EXCERPTED DATA:
..............................
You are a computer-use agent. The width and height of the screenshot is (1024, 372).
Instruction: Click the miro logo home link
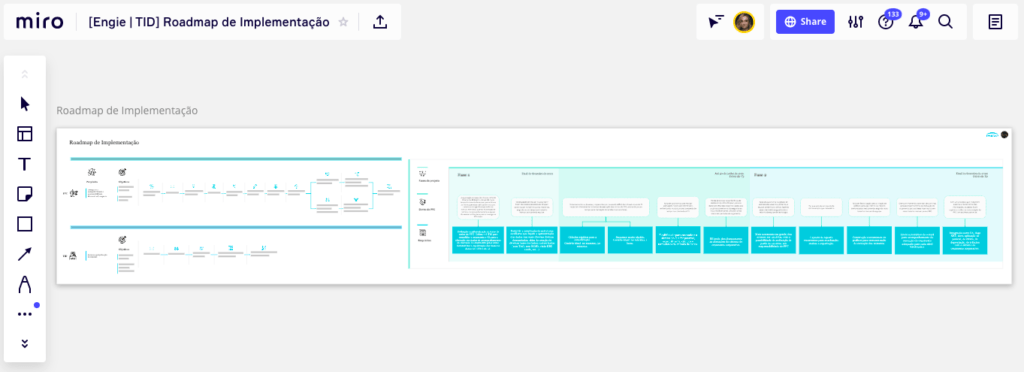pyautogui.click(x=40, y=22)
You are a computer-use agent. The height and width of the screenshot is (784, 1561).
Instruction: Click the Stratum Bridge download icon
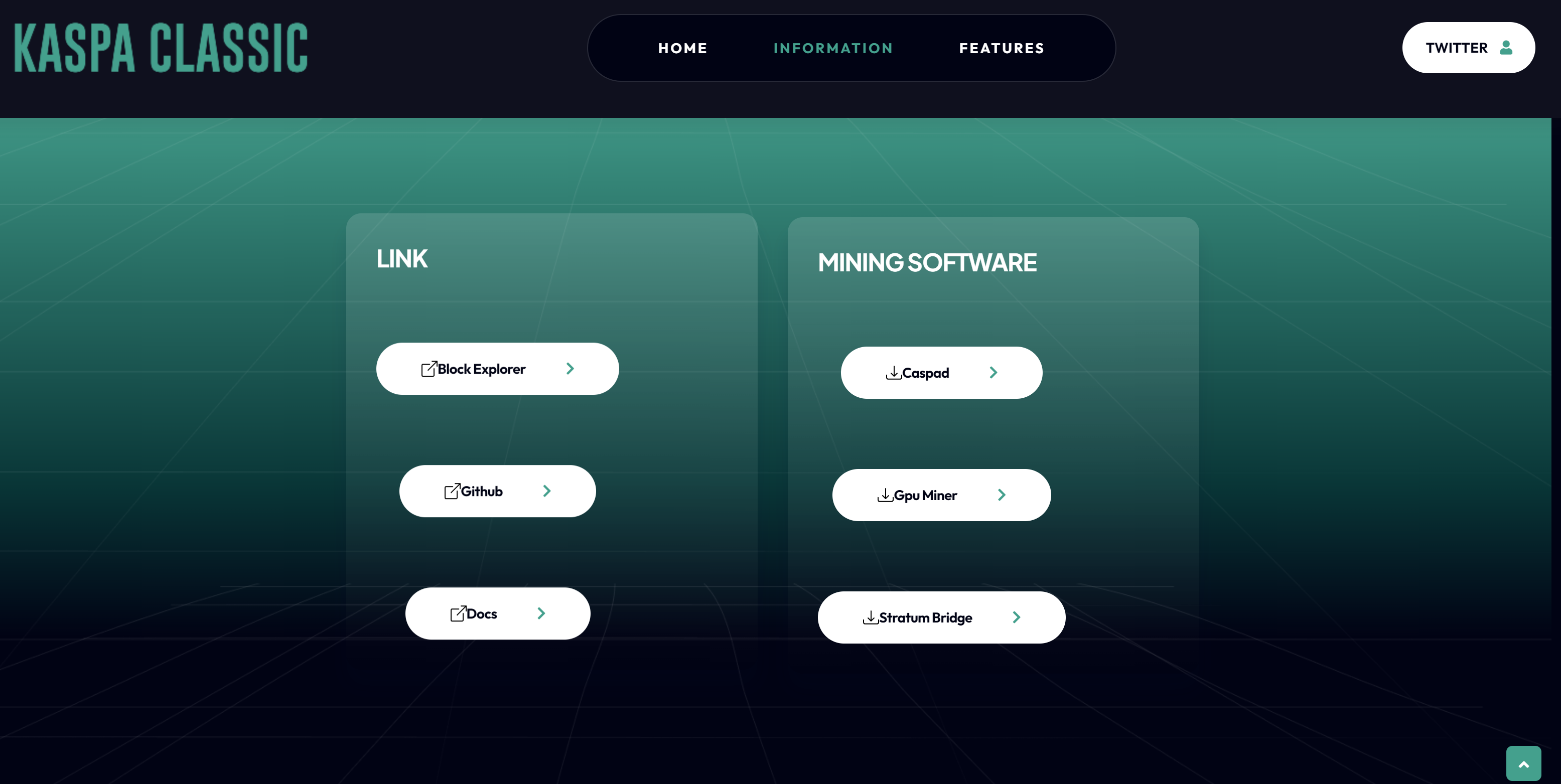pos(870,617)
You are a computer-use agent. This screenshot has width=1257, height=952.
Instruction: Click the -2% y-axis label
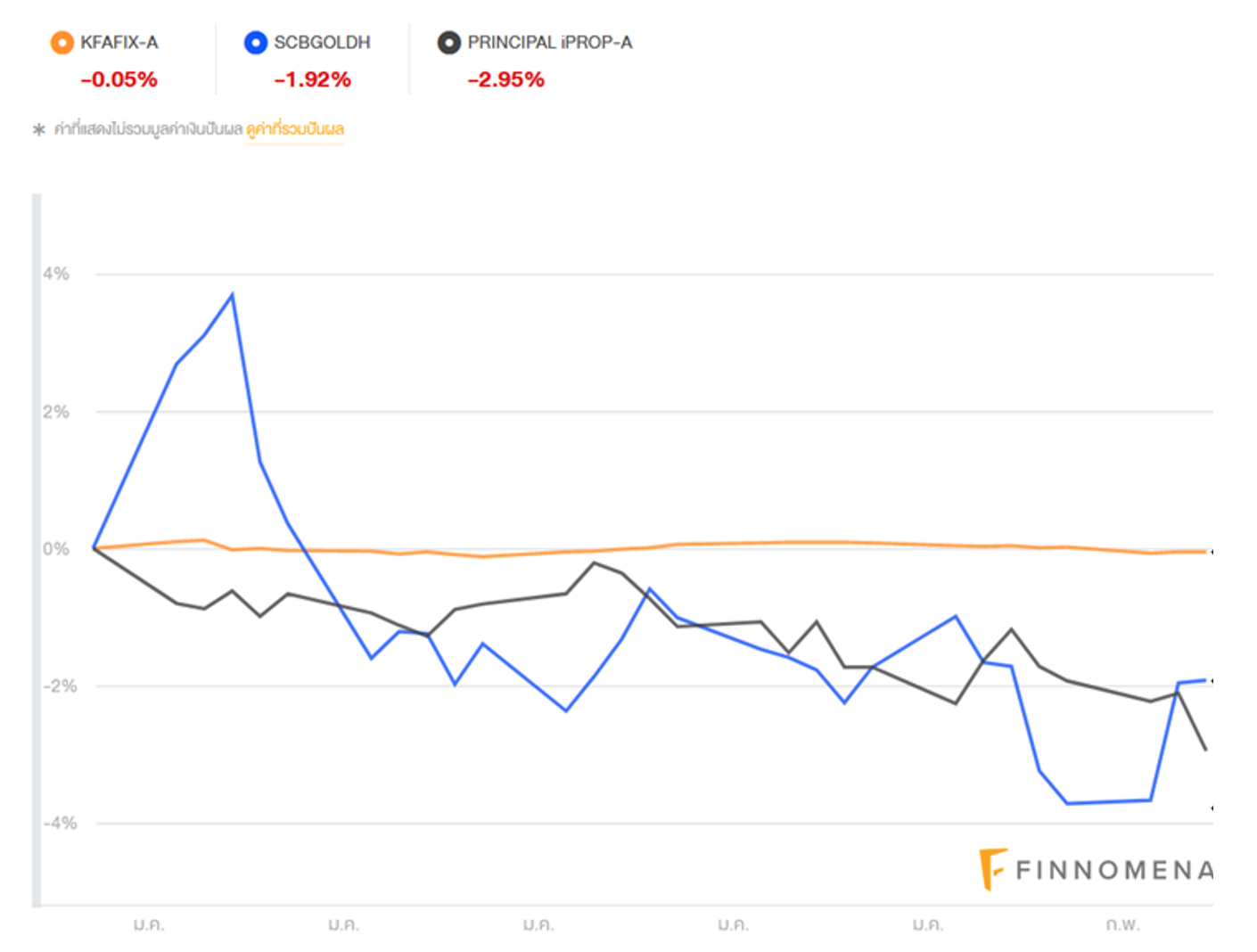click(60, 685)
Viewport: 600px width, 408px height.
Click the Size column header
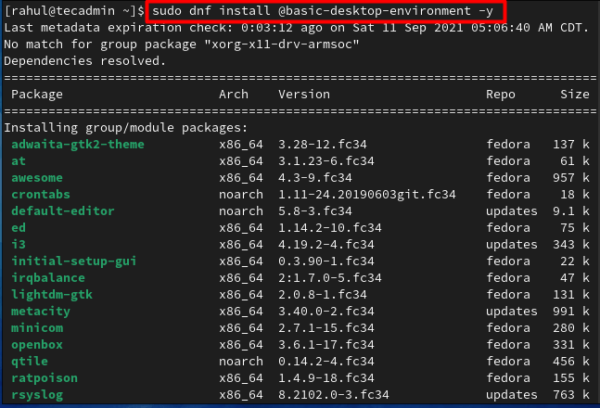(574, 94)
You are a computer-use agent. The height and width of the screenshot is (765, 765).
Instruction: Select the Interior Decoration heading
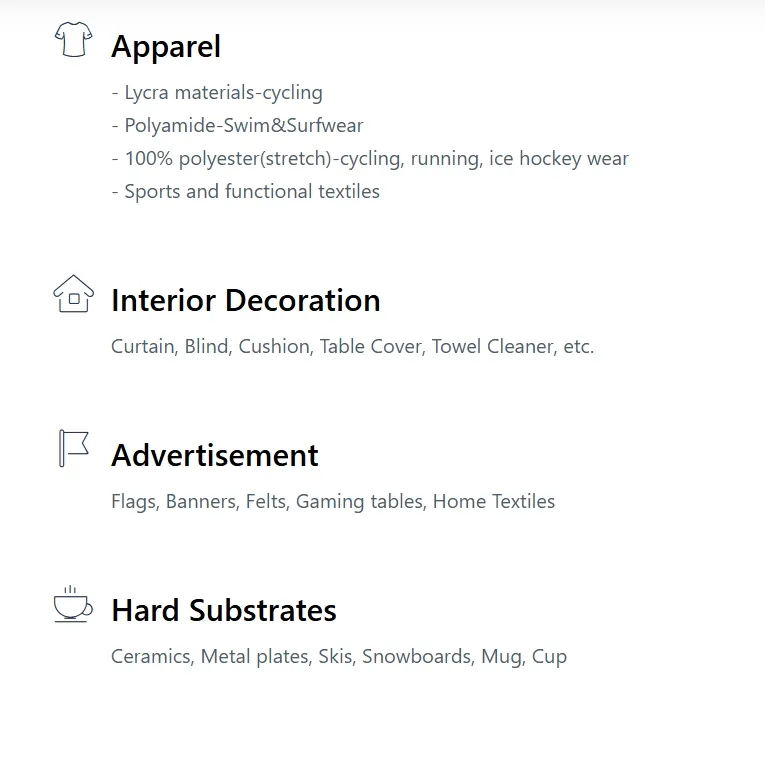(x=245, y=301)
..............................
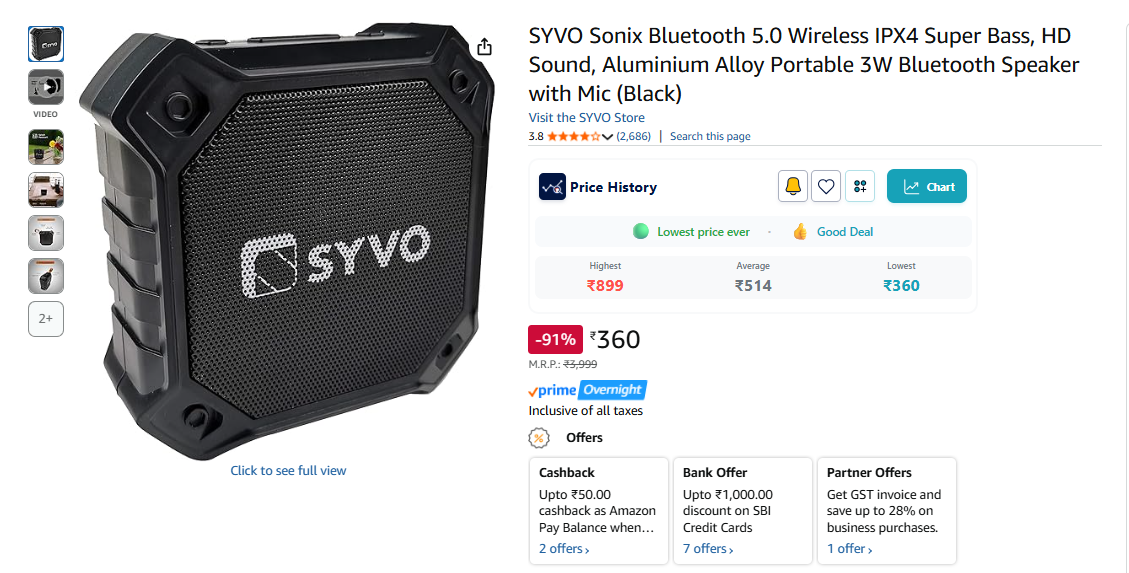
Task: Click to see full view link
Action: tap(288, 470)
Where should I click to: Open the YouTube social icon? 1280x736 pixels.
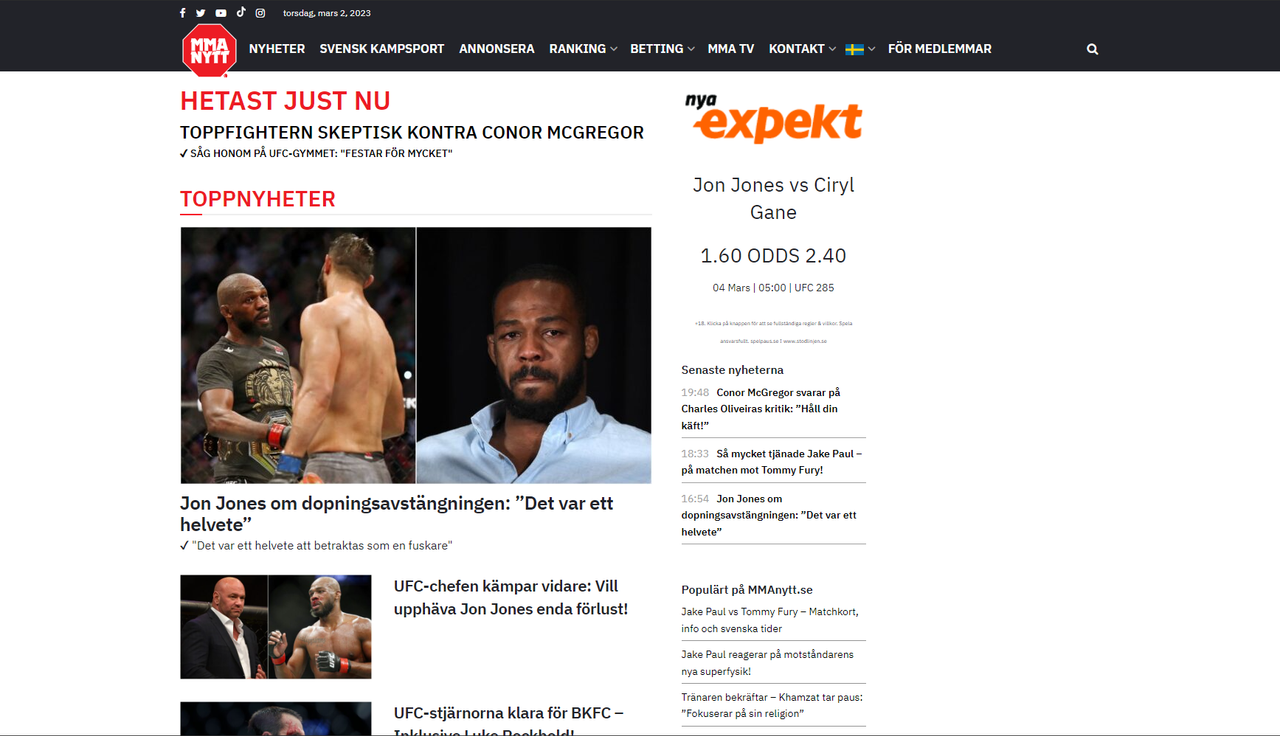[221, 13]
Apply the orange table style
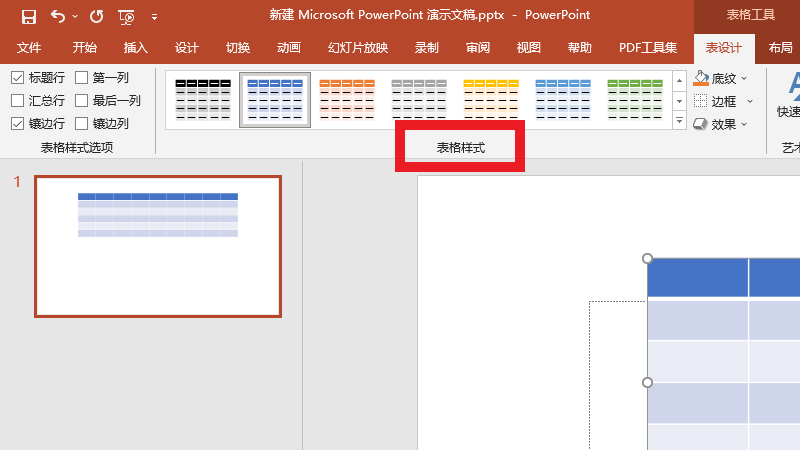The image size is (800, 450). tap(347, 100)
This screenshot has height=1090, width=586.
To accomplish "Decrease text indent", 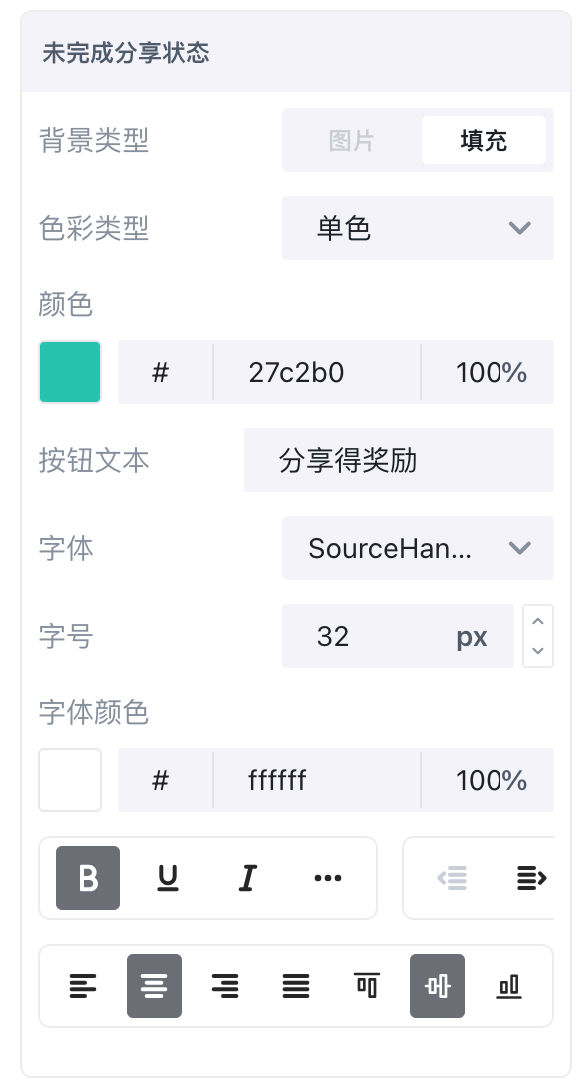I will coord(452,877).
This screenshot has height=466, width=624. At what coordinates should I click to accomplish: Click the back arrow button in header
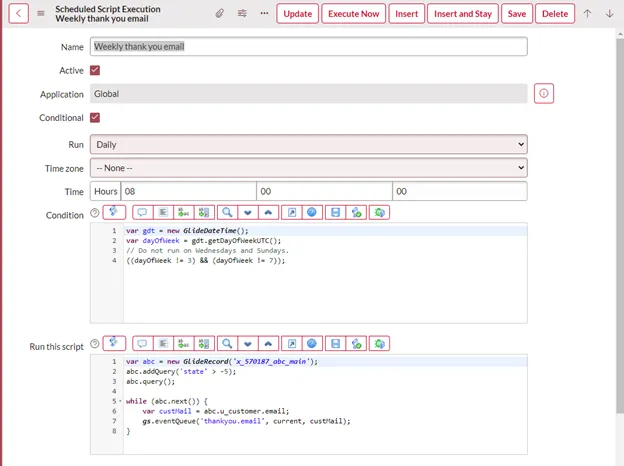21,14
..............................
WHAT YOU WILL DO: Return the number of lines in the data above that include the word "agent", and nothing else.

SOLUTION FOR THIS EXERCISE: 4